Benjamin Mangkoedilaga, Mantan Hakim Agung yang Peduli Dunia Pers

Benjamin Mangkoedilaga, Mantan Hakim Agung yang Peduli Dunia Pers

Elza Astari Retaduari - detikNews
Kamis, 21 Mei 2015 20:11 WIB
Benjamin Mangkoedilaga, Mantan Hakim Agung yang Peduli Dunia Pers
Jakarta - Mantan Hakim Agung Benjamin Mangkoedilaga tutup usia di umur 78 tahun. Ia menjabat sebagai hakim agung selama 2 tahun dalam usia 63 tahun pada 2000-2002.

Dirangkum dari berbagai sumber, nama Benjamin mulai muncul ke permukaan saat menjadi Hakim PTUN Jakarta. Ia memenangkan gugatan majalah Tempo terhadap Menteri Penerangan Harmoko. Saat pemerintahan Orde Baru, Tempo sempat dibredel.

Pria kelahiran Garut 30 September 1937 tersebut aktif di berbagai lembaga penting di Indonesia.
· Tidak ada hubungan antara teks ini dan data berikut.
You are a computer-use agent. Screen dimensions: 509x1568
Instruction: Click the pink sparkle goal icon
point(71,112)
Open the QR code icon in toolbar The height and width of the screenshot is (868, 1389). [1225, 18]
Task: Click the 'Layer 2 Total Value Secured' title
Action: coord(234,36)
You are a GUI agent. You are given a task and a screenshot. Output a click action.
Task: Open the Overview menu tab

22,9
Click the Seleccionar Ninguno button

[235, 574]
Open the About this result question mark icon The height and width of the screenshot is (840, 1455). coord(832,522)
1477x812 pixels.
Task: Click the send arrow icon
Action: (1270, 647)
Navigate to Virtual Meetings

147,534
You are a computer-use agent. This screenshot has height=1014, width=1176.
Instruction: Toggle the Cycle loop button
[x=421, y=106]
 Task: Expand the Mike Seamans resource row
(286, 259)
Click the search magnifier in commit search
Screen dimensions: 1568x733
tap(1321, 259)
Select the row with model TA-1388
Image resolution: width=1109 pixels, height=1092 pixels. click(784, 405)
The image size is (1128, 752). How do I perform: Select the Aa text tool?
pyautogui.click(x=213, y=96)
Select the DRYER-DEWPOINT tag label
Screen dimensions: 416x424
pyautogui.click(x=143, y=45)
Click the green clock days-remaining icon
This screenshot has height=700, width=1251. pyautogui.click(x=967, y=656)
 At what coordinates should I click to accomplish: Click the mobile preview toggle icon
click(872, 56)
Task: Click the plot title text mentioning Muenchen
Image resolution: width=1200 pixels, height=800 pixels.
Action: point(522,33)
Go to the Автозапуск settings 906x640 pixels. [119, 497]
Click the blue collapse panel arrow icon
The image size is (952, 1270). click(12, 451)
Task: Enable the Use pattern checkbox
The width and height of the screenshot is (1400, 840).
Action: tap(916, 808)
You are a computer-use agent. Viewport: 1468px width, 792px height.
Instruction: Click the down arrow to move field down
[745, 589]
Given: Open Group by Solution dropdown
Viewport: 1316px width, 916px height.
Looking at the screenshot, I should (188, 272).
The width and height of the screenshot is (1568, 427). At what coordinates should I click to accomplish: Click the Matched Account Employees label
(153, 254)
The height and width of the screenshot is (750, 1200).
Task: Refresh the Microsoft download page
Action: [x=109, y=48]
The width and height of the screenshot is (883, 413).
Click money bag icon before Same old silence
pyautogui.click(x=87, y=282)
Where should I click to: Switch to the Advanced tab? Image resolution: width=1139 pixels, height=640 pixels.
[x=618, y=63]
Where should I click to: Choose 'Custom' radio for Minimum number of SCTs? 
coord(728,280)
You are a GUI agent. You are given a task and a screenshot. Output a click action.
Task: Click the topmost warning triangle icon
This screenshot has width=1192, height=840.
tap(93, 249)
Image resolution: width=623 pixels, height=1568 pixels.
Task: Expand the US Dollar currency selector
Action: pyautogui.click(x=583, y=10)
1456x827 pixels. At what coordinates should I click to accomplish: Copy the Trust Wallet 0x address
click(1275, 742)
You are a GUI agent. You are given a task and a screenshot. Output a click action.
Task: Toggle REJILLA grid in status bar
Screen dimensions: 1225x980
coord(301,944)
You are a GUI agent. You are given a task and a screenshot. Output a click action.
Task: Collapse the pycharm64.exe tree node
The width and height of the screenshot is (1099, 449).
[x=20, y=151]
Seperti di Komnas HAM, Badan Arbitrase Nasional, Dewan Pers, dan Partnership to Support Governance Reform di Indonesia.

Meski Benjamin merupakan seorang muslim, ia memilih menempuh pendidikan di sekolah Yayasan Katolik karena alasan bermutu dan memiliki disiplin tinggi. Ia menghabiskan bangku pendidikan di dari SD, SMP, hingga SMA di Yayasan Kanisius. Benjamin pun lalu melanjutkan pendidikan tingginya di Fakultas Hukum Universitas Indonesia.

Cita-cita Benjamin untuk bisa masuk tentara harus kandas karena ia gagal masuk Akademi Militer Nasional (AMN) akibat matanya yang tak bisa melihat jauh. Namun keinginannya tersebut bisa ia wujudkan ketika bergabung aktif dalam Resimen Mahasiswa di kampusnya.

Anak dari seorang Jaksa H Mangkoedilaga tersebut memulai kariernya di PN dan PTUN mulai tahun 1967. Ia memenangkan gugatan majalah Tempo saat menjabat sebagai Ketua PTUN Jakarta pada tahun 1998-1999. Keputusannya dianggap berani kala itu di mana campur tangan pemerintah masih sangat kuat terhadap penegak hukum.

Integritas dan kredibilitas Benjamin semakin mencuat kala ia juga memenangkan 5 gugatan perusahaan future trading terhadap Menteri Perdaganga yang mencabut SIUP mereka. Suami dari Roosliana ini juga berani menjatuhkan hukuman mati terhadap seorang terdakwa, Lince, yang membunuh suaminya sendiri pada tahun 1986 di PN Bandung.

Benjamin pernah mendapat penghargaan bidang jurnalistik yaitu Suardi Tasrif SH Award. Ia juga gemar berolahraga dan pernah menjadi anggota Tim Pekan Olahraga Nasional Jakarta dan memiliki prestasi juara lari 400 meter, 800 meter, dan 400 meter gawang.

Pada tahun 2008, Benjamin bersama 5 hakim lainnya sempat menyampaikan keberatan atas perpanjangan usia pensiun Hakim Agung hingga 70 tahun yang disetujui DPR. Ia menengarai adanya permainan di balik penentuan perpanjangan usia pensiun hakim agung menjadi 70 tahun.

"Jika memang mereka mau pensiun tahun 2008 seharusnya sudah mengajukan permohonan berhenti," ucap Benjamin dalam acara Koalisi Nasional untuk Peradilan Bersih (KNPB) bersama dengan Aliansi Penyelamat Mahkamah Agung di Hotel Millenium, Jakpus, Rabu (24/9/2008).

Benjamin pun sempat mengkritik penggunaan istilah justice collaborator yang akhir-akhir ini sering digunakan oleh institusi penegak hukum. Karena istilah tersebut tidak dikenal di sistem perundang-undangan Indonesia dan juga dianggap menghina hakim karena menggiring putusan hakim terhadap suatu perkara.

"Saya baru dengar juga istilah justice collaborator, hal ini dilontarkan seolah-olah menggiring hakim untuk merumuskan dan membuat amar putusan tertentu. Bagi saya ini penghinaan bagi hakim karena menggiring untuk membuat amar putusan tertentu," tutur Benjamin tahun 2012 lalu.

Benjamin meninggal sore tadi dan saat ini jenazahnya sudah tiba di rumah duka di Pintu Barat Ragunan, Kavling Polri No 36 B, Jakarta Selatan. Para pelayat pun sudah berdatangan. Rencananya jenazah akan dimakamkan esok hari.